In the aftermath of the Pulitzer Prize board’s inability to give out a fiction award yesterday, the three jurors who selected the three finalists have got mad, and the critics have been speculating like mad. My own theory is that the Pulitzers ran out of writers.

Literary prizes have little to do with literary merit (and the little gets less every year). They are just another medium of book advertising. The best evidence is how few books win more than one of the big three awards — Pulitzer, National Book Award, National Book Critics Circle — in any one year. The last novel to be honored with both the Pulitzer and the National Book Award was E. Annie Proulx’s The Shipping News nearly two decades ago in 1994. Only six works of fiction have been dual winners:

1955    William Faulkner, A Fable
1966    Katherine Anne Porter, Collected Stories
1967    Bernard Malamud, The Fixer
1982    John Updike, Rabbit Is Rich
1983    Alice Walker, The Color Purple
1994    E. Annie Proulx, The Shipping News

It is less unusual for the National Book Critics Circle Award to go to a book that wins another prize the same year. Nine times since the award was established in 1976 it has gone to a book that also won another laurel:

1979    John Cheever, Stories (also won Pulitzer)
1982    John Updike, Rabbit Is Rich (also won National Book Award and Pulitzer)
1991    John Updike, Rabbit at Rest (also won Pulitzer)
1992    Jane Smiley, A Thousand Acres (also won Pulitzer)
1993    Cormac McCarthy, All the Pretty Horses (also won National Book Award)
2004    Edward P. Jones, The Known World (also won Pulitzer)
2005    Marilynne Robinson, Gilead (also won Pulitzer)
2008    Junot Díaz, The Brief Wondrous Life of Oscar Wao (also won Pulitzer)
2011     Jennifer Egan, A Visit from the Goon Squad (also won Pulitzer)

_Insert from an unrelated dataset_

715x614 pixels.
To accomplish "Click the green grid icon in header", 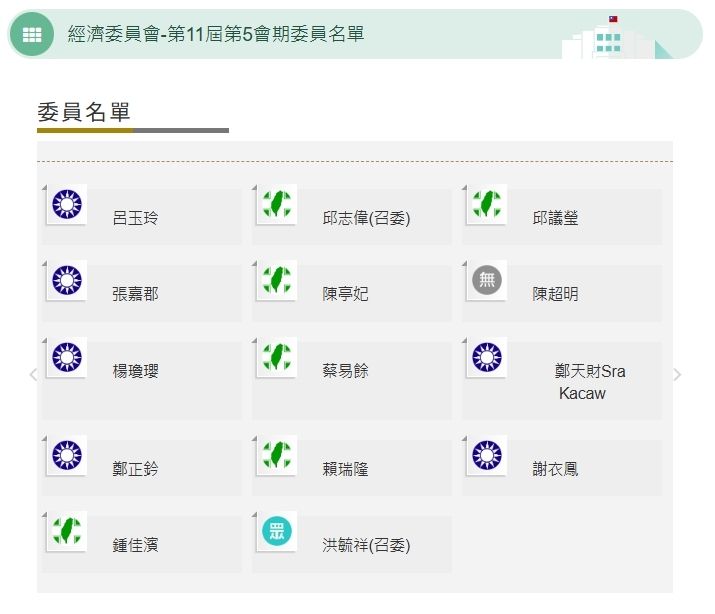I will pos(32,35).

If anyone were to draw up a list of the 14 most striking and distinctive and influential American books of the past six decades, however, very few of the titles on these two lists would be on it. The lack of multiple awards is significant, but even more telling is how badly the multiple awards correlate with lasting reputations.

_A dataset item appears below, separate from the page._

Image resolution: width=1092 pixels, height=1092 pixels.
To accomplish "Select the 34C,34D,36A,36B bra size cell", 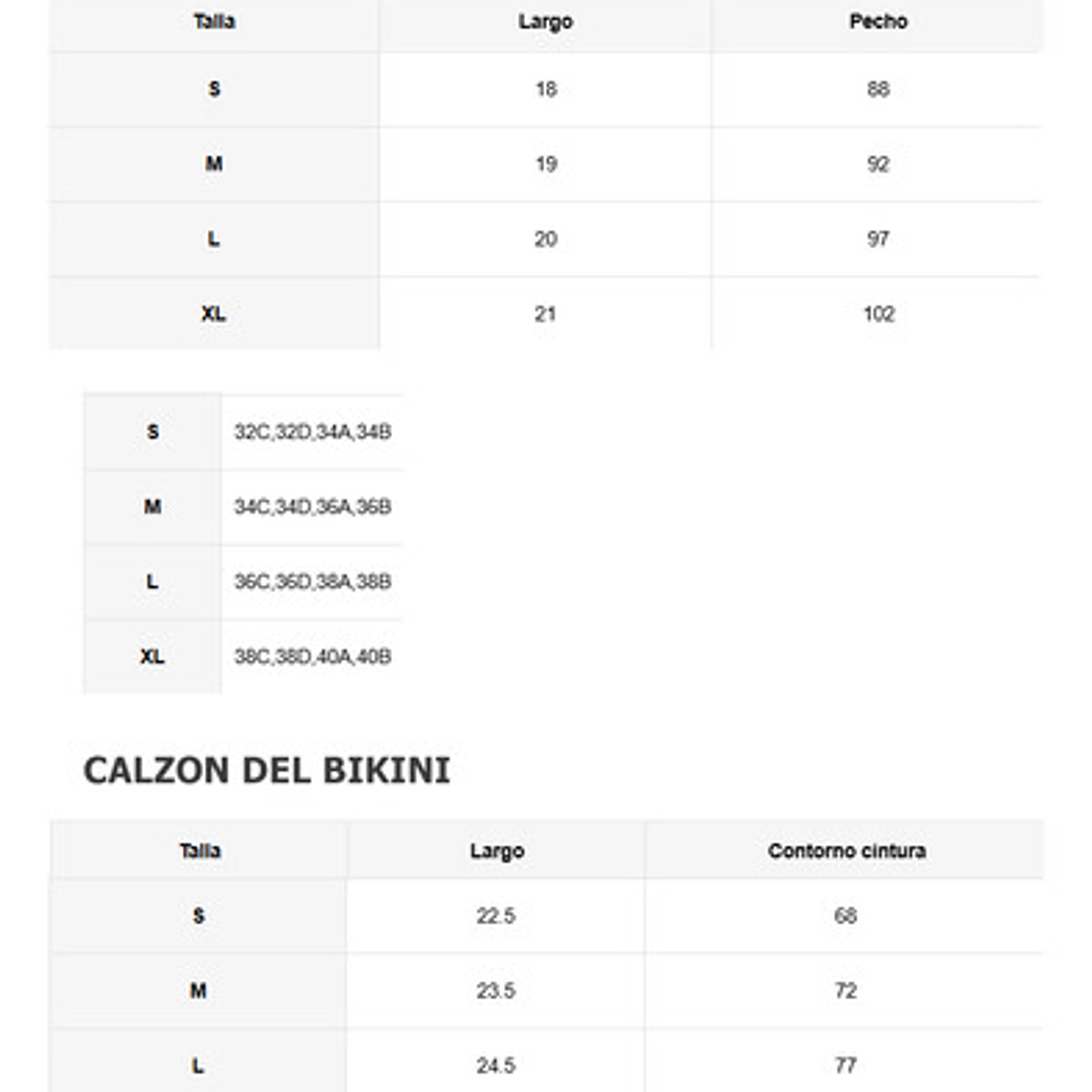I will pyautogui.click(x=312, y=507).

The dirty little secret of literary prizes is that they must not be given out more than once to the same writer. Saul Bellow won the National Book Award three times (1954, 1965, 1971); William Faulkner, twice (1951, 1955); William Gaddis, twice (1976, 1994); Bernard Malamud, twice (1959, 1967); Wright Morris, twice (1957, 1981); Philip Roth, twice (1960, 1995); and John Updike, twice (1964, 1982). But no American writer who has begun his or her career since 1976 — no one belonging to the “boomer” generation or after — has won more than once.

The Pulitzer Prize appears to have an unwritten policy forbidding repeat winners. The last writer to win the more than once was John Updike, who took home the Prize for Rabbit Is Rich in 1982 and then again for Rabbit at Rest nine years later. Here is a complete and unabridged list of the American fiction writers who have won the Pulitzer more than once: William Faulkner, Booth Tarkington, John Updike.

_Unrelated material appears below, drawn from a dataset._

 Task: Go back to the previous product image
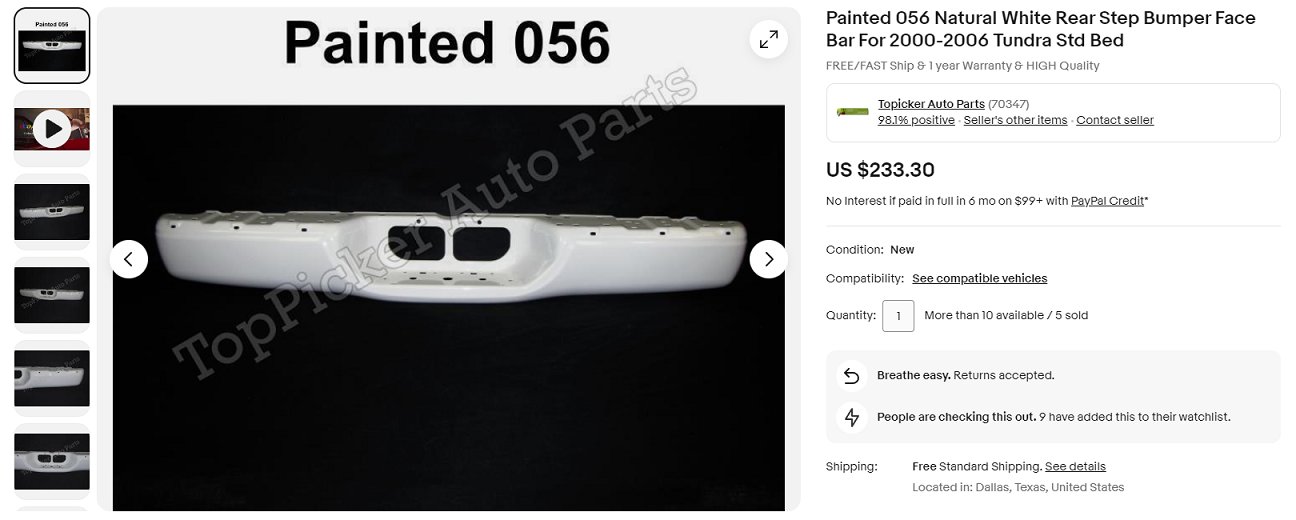pos(129,259)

The rationale for the Pulitzer’s unwritten prohibition against repeat winners becomes clear when you examine the cover of Steven Millhauser’s new volume of stories, We Others:

Given Millhauser’s genius for short fiction, We Others should have been a serious contender for the Prize. (It was Janice Harayda’s choice for the Pulitzer That Wasn’t.) But the reason it wasn’t considered is obvious. Millhauser captured top honors in 1997 for Martin Dressler, making it possible for Knopf to fill a box on his grid-like cover with “winner of the Pulitzer Prize” — an honor that goes on the same level as the title. Winning a second Prize adds nothing to what Knopf can do to sell Millhauser’s books. The Pulitzer is an advertising sticker to slap on a writer’s dust jacket. And one sticker is all it takes.

If writers can only win the Pulitzer once, though, and if few books commandeer more than one trophy per year, the store of American fiction writers is going to be exhausted sooner rather than later. More than anything else, that may explain why no Pulitzer Prize in fiction was awarded this year.